A decisão de requerer a aposentadoria no primeiro momento possível versus continuar trabalhando por mais tempo impacta o valor vitalício do benefício. O INSS disponibiliza um simulador no Meu INSS que projeta o valor do benefício em diferentes datas de requerimento.
Para entender as nuances das regras de transição após a Reforma e qual delas se aplica melhor à sua situação, confira nosso artigo sobre a aposentadoria por tempo de contribuição após a Reforma.
Perguntas Frequentes
Mulher com 50 anos e 30 de contribuição pode se aposentar em 2026?
Depende da regra de transição aplicável. Pela regra dos pontos em 2026, mulheres precisam de 88 pontos (soma de idade + contribuição) com mínimo de 30 anos de contribuição e 53 anos de idade. Com 50 anos + 30 de contribuição, a soma é 80 pontos, abaixo dos 88. Ela precisaria continuar para atingir os 88 pontos, o que ocorreria quando, por exemplo, tivesse 53 anos e 35 anos de contribuição (88 pontos).
Os 35 anos de contribuição precisam ser contínuos para contar para as regras de transição?
Não. O tempo de contribuição pode ser formado por períodos descontínuos, diferentes empregos, períodos como autônomo, contribuinte facultativo, entre outros, sem necessidade de continuidade. O CNIS soma todos os períodos válidos, incluindo os intervalos entre vínculos, desde que as contribuições tenham sido efetivamente realizadas.
O adicional de 25% por necessidade de cuidados permanentes afeta o tempo exigido?

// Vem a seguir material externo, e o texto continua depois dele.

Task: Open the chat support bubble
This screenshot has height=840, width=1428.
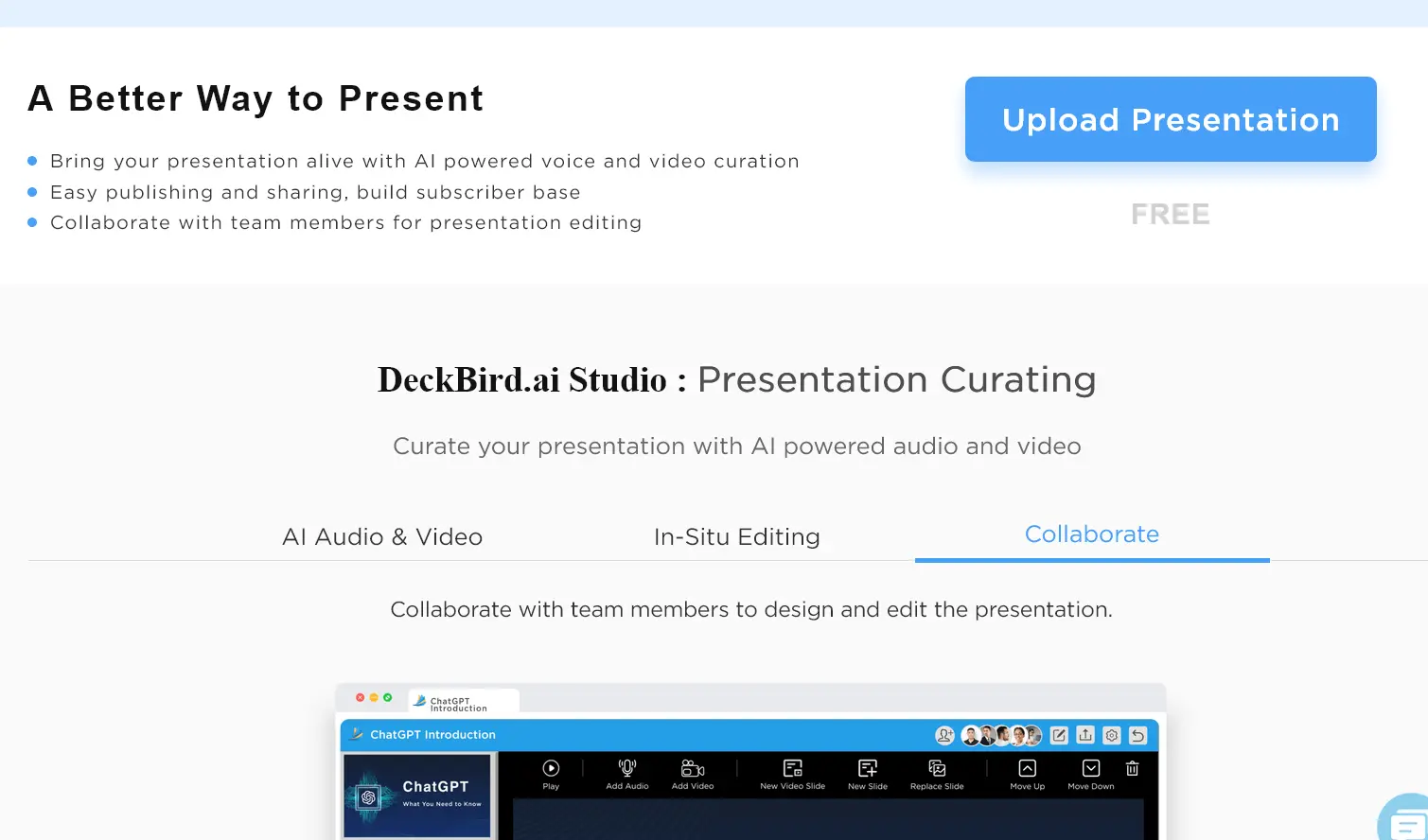Action: click(x=1409, y=820)
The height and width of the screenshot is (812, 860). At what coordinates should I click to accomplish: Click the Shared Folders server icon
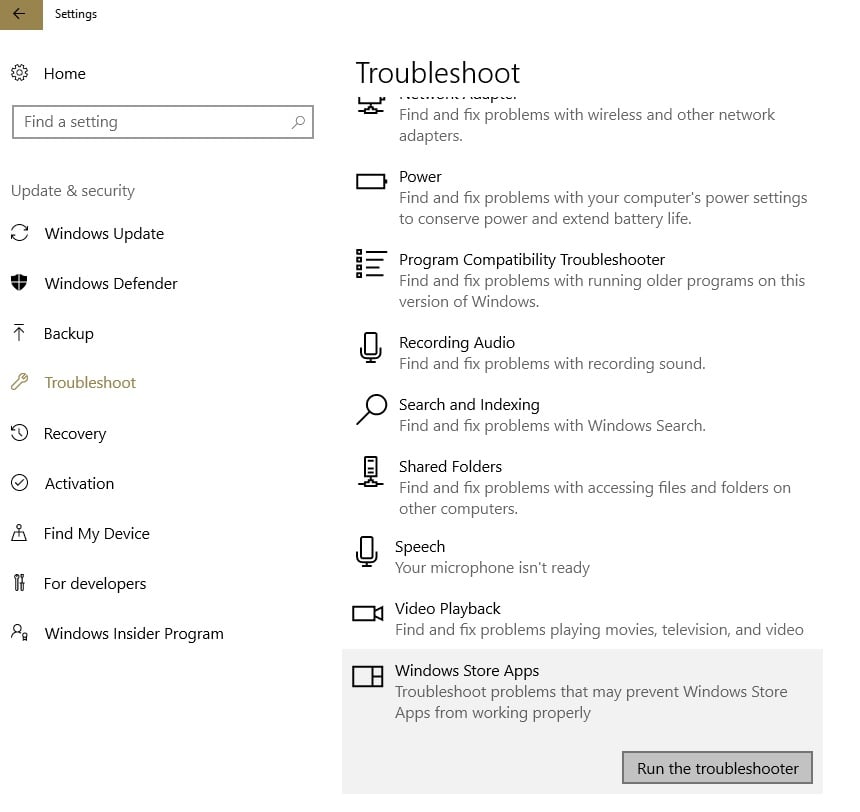click(370, 471)
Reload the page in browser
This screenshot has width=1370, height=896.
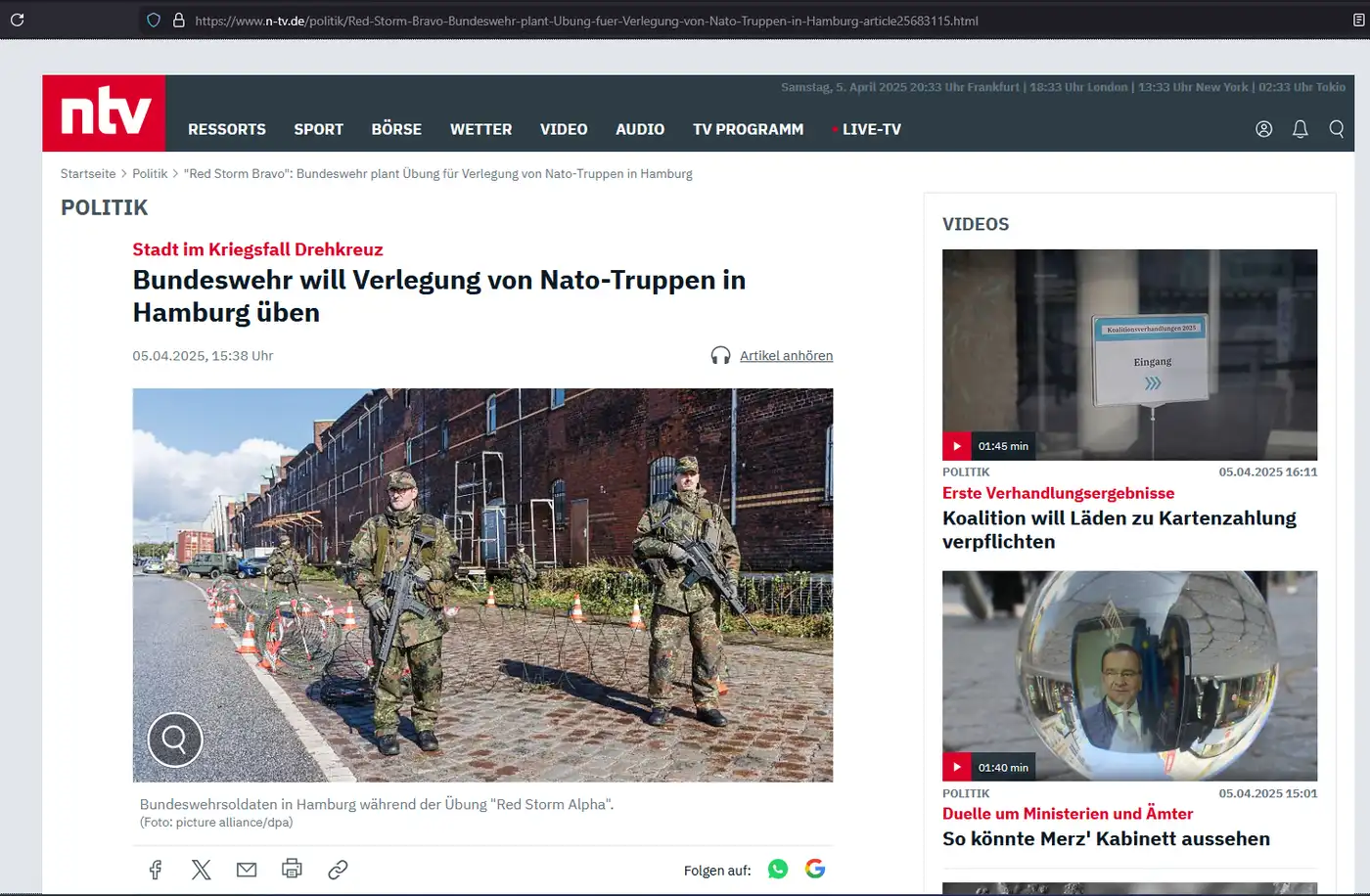(17, 20)
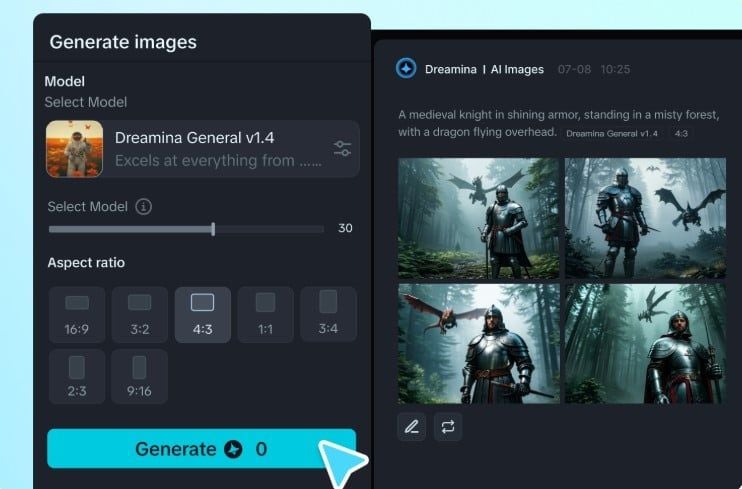Click the astronaut model thumbnail
742x489 pixels.
pos(75,149)
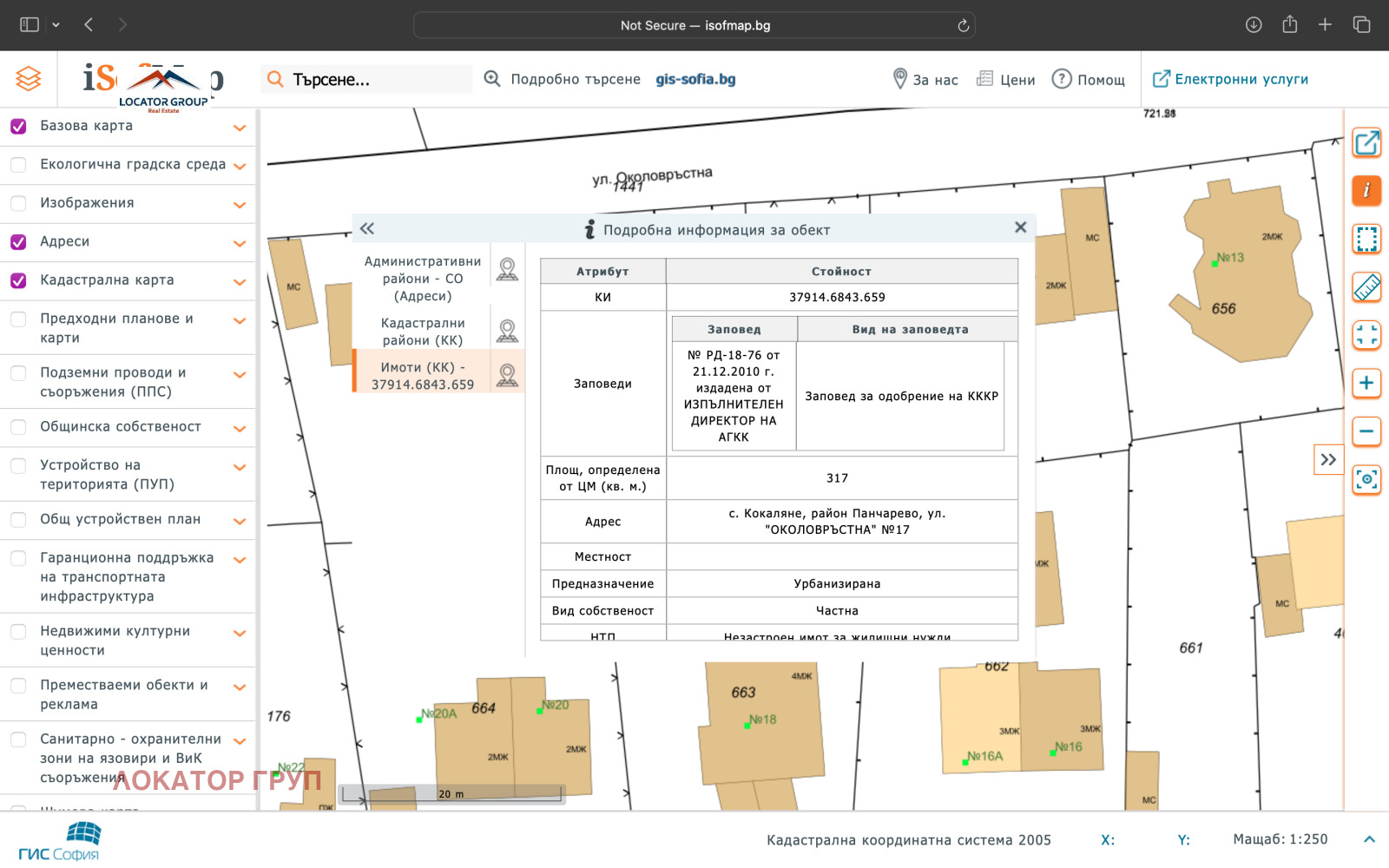1389x868 pixels.
Task: Select Административни райони - СО tab
Action: tap(422, 279)
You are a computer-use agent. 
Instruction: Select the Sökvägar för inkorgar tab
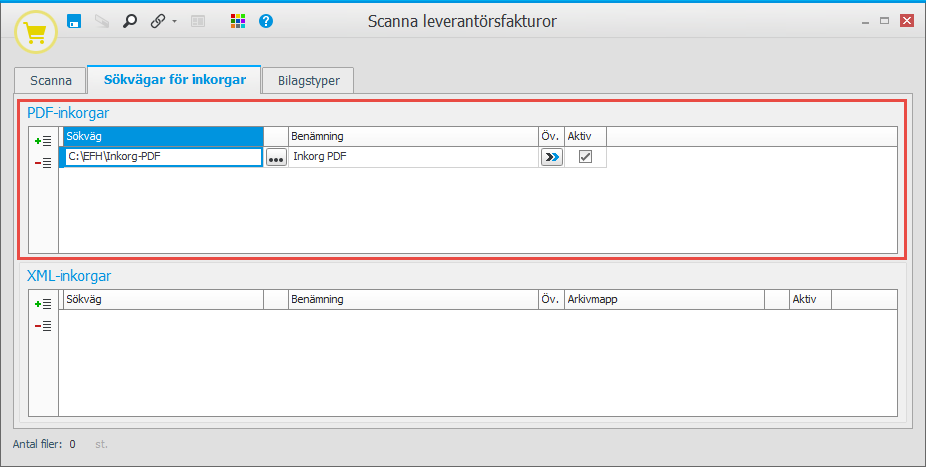pyautogui.click(x=174, y=80)
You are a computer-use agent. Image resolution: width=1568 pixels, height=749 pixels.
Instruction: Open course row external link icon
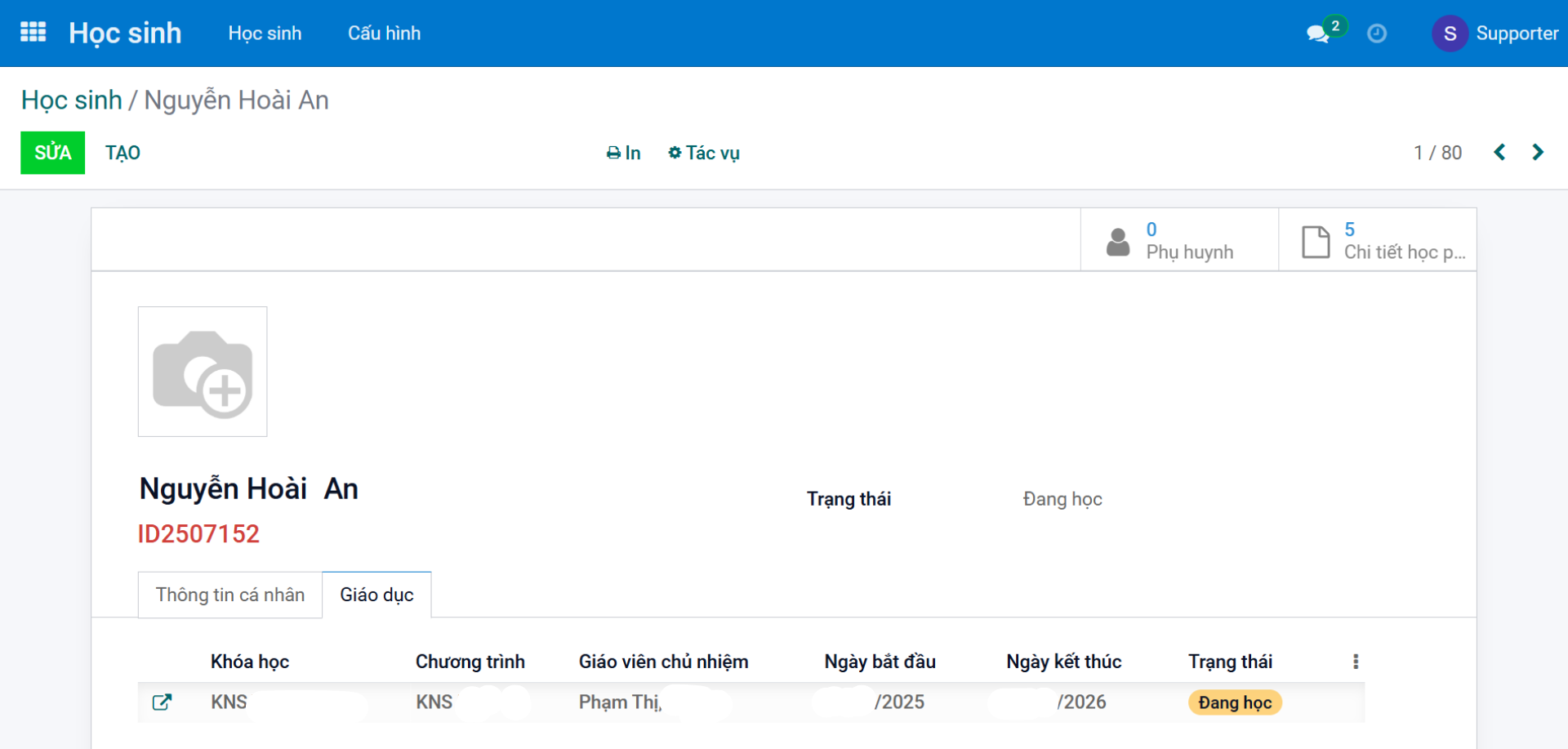coord(162,702)
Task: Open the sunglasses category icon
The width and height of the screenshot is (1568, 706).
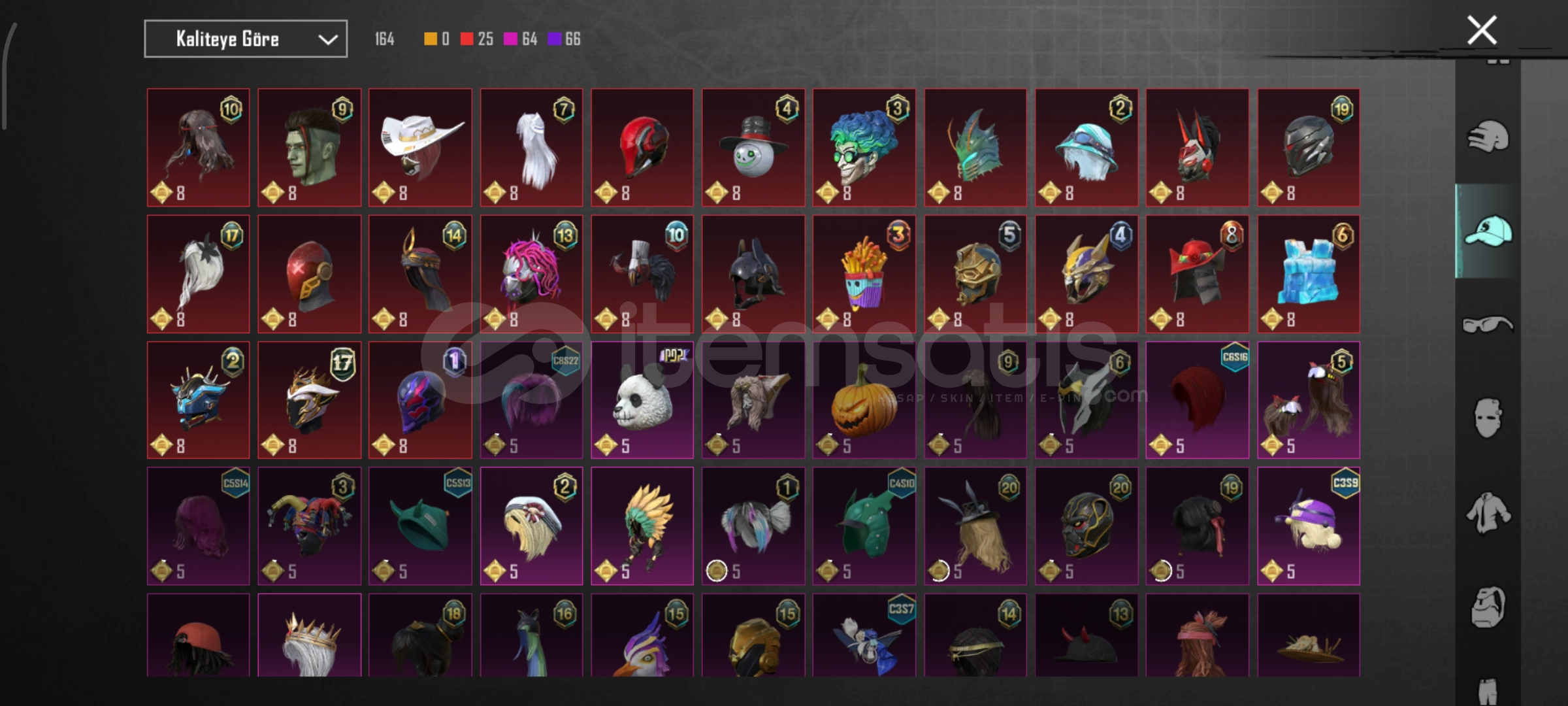Action: coord(1488,324)
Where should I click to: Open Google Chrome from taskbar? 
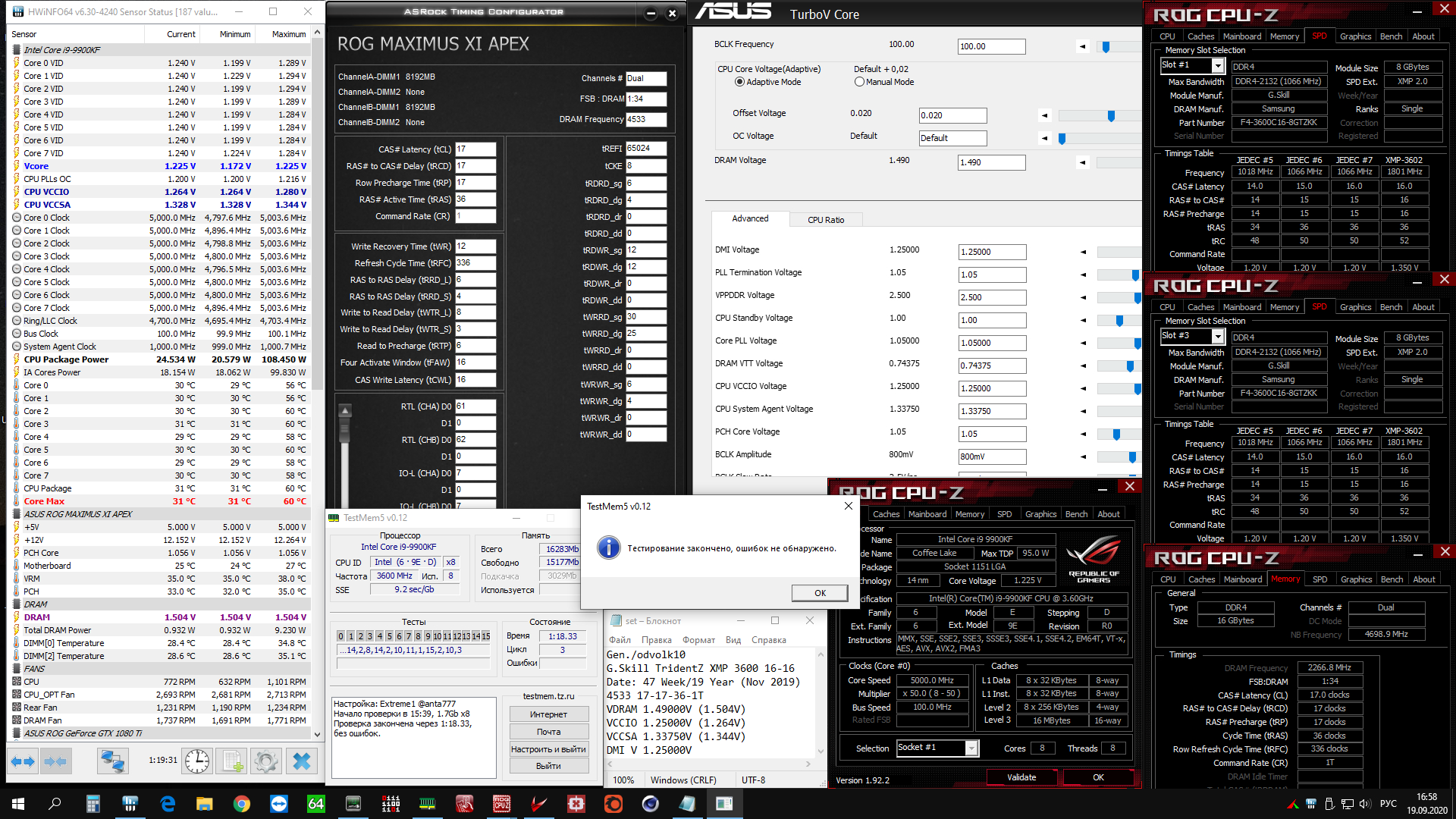242,804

Não. O adicional de 25% previsto no artigo 45 da Lei 8.213/1991 para aposentados por incapacidade permanente que necessitam de assistência de outra pessoa é um adicional ao valor do benefício, não altera os requisitos de tempo de contribuição ou idade. Esse adicional se aplica exclusivamente à aposentadoria por incapacidade permanente, não às demais modalidades.